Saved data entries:
——————————
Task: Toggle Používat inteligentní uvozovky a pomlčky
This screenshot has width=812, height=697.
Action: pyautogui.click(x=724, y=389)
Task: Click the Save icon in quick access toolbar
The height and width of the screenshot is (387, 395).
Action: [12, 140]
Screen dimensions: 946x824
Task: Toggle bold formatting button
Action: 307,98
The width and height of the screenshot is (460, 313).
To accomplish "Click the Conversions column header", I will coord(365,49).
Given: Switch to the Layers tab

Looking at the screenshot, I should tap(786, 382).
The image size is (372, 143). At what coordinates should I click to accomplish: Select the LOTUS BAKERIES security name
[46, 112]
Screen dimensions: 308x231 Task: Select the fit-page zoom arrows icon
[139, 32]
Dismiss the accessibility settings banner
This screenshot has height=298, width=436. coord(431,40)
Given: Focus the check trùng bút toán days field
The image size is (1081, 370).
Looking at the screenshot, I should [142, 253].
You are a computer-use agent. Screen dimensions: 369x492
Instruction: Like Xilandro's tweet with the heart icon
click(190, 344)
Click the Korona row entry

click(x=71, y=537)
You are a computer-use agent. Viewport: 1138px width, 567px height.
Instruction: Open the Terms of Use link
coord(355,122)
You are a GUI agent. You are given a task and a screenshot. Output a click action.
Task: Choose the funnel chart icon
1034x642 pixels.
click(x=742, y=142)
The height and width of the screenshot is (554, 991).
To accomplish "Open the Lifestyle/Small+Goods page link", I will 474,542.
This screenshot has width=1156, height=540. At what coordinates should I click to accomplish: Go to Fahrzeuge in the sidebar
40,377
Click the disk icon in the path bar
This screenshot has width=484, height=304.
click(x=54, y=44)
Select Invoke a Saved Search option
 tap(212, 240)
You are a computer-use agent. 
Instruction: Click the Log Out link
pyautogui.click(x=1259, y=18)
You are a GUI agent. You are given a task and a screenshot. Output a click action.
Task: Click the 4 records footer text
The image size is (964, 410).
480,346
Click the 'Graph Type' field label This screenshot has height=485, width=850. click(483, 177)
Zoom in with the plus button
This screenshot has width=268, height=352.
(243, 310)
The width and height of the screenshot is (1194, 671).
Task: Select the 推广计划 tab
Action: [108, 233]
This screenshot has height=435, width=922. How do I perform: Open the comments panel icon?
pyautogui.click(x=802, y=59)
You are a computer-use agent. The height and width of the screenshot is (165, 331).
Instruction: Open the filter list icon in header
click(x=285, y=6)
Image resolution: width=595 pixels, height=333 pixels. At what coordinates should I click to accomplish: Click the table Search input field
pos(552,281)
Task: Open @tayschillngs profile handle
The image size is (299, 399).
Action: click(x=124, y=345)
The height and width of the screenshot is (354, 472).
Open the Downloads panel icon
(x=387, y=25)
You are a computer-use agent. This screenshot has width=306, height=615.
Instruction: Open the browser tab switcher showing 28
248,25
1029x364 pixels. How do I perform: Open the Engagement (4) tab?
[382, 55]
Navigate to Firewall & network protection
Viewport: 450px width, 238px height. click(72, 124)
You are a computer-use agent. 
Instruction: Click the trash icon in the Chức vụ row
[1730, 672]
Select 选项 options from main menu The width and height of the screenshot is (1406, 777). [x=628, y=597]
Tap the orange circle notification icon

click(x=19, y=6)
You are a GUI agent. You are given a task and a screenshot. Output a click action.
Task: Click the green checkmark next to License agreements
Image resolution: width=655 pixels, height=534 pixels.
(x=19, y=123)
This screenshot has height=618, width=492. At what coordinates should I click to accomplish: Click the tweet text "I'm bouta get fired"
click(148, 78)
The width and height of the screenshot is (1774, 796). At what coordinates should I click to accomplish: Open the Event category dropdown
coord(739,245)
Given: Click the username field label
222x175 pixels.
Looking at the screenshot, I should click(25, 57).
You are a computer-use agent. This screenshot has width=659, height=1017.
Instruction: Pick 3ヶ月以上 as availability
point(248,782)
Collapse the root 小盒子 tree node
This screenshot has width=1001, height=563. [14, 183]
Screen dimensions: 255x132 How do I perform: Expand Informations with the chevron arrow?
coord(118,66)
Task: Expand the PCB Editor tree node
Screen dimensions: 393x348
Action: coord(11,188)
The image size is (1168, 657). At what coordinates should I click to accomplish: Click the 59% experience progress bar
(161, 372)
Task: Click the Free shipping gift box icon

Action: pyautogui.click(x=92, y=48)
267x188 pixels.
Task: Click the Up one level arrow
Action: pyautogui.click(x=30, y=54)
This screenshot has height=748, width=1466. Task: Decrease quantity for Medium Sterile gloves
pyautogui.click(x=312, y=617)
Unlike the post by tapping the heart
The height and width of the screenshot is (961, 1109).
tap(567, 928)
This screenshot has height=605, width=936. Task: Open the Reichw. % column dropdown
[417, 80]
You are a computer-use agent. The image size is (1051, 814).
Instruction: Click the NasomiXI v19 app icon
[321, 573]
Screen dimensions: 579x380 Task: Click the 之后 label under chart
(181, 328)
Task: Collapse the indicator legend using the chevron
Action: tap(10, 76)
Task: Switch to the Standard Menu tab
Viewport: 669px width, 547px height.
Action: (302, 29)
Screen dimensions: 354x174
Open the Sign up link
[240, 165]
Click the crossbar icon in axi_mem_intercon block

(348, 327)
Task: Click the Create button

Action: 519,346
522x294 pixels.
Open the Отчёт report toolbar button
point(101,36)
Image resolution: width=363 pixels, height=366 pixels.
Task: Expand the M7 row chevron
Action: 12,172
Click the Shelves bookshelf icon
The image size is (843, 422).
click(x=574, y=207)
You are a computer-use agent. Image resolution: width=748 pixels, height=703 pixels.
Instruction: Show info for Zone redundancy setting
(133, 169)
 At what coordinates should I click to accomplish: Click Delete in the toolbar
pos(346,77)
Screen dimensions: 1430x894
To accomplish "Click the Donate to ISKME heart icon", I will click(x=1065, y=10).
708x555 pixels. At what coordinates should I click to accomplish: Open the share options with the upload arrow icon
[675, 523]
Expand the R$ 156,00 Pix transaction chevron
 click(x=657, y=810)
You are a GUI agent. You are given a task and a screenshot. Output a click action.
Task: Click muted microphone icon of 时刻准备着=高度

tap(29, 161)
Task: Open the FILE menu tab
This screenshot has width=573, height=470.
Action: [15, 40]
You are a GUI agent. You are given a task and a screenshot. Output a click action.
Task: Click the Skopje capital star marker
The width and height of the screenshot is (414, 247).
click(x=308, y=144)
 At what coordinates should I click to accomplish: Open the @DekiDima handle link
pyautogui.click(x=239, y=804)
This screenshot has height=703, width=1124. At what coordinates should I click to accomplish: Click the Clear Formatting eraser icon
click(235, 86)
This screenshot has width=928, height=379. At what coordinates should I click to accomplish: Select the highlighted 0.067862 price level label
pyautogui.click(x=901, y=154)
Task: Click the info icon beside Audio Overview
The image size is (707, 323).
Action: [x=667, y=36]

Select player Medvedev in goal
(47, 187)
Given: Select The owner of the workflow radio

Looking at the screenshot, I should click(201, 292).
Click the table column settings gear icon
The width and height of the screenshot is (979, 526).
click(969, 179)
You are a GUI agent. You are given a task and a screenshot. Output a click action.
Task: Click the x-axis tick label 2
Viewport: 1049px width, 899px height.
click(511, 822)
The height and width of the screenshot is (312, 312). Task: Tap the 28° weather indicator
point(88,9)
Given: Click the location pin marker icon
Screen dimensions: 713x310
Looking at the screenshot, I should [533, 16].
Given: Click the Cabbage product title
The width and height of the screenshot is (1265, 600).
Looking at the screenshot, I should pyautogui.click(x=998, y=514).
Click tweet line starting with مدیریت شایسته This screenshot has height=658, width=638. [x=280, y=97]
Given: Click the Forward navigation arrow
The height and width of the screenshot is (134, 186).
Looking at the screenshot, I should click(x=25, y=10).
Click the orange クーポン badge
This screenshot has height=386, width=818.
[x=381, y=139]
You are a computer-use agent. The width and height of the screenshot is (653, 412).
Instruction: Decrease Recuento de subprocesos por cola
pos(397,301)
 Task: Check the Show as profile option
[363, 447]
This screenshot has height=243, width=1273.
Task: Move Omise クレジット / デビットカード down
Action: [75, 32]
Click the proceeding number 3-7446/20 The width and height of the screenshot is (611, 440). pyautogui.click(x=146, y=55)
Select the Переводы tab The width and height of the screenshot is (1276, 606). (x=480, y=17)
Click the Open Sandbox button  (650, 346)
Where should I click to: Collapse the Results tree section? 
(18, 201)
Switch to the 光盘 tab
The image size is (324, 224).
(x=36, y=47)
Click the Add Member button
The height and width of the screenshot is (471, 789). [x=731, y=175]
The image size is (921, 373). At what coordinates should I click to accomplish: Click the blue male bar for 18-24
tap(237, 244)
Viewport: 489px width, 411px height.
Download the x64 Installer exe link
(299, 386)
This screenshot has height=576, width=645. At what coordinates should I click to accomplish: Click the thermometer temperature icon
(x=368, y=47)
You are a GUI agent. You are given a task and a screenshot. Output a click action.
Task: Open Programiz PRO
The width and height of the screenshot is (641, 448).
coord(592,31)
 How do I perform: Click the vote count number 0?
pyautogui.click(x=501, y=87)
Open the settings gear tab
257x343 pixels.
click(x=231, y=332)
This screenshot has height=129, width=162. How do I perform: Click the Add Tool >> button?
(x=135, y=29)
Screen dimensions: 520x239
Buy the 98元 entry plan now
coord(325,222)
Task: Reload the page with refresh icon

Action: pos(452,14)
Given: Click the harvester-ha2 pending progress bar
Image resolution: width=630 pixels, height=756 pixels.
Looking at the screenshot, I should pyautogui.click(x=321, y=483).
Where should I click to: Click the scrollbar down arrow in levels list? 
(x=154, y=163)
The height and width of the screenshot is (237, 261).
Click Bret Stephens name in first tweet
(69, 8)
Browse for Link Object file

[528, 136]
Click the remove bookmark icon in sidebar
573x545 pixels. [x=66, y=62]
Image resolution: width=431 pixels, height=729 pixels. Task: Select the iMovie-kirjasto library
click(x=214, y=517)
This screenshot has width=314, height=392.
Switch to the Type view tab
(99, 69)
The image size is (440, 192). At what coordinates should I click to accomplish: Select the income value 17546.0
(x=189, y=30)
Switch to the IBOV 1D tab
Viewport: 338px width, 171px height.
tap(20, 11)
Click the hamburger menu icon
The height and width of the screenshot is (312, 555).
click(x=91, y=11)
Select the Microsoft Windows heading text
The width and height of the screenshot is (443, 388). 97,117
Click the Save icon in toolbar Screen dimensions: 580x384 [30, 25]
——————————
Among the lines above, which ones hold the string "gear"? Show them.

Click the table column settings gear icon
Open the settings gear tab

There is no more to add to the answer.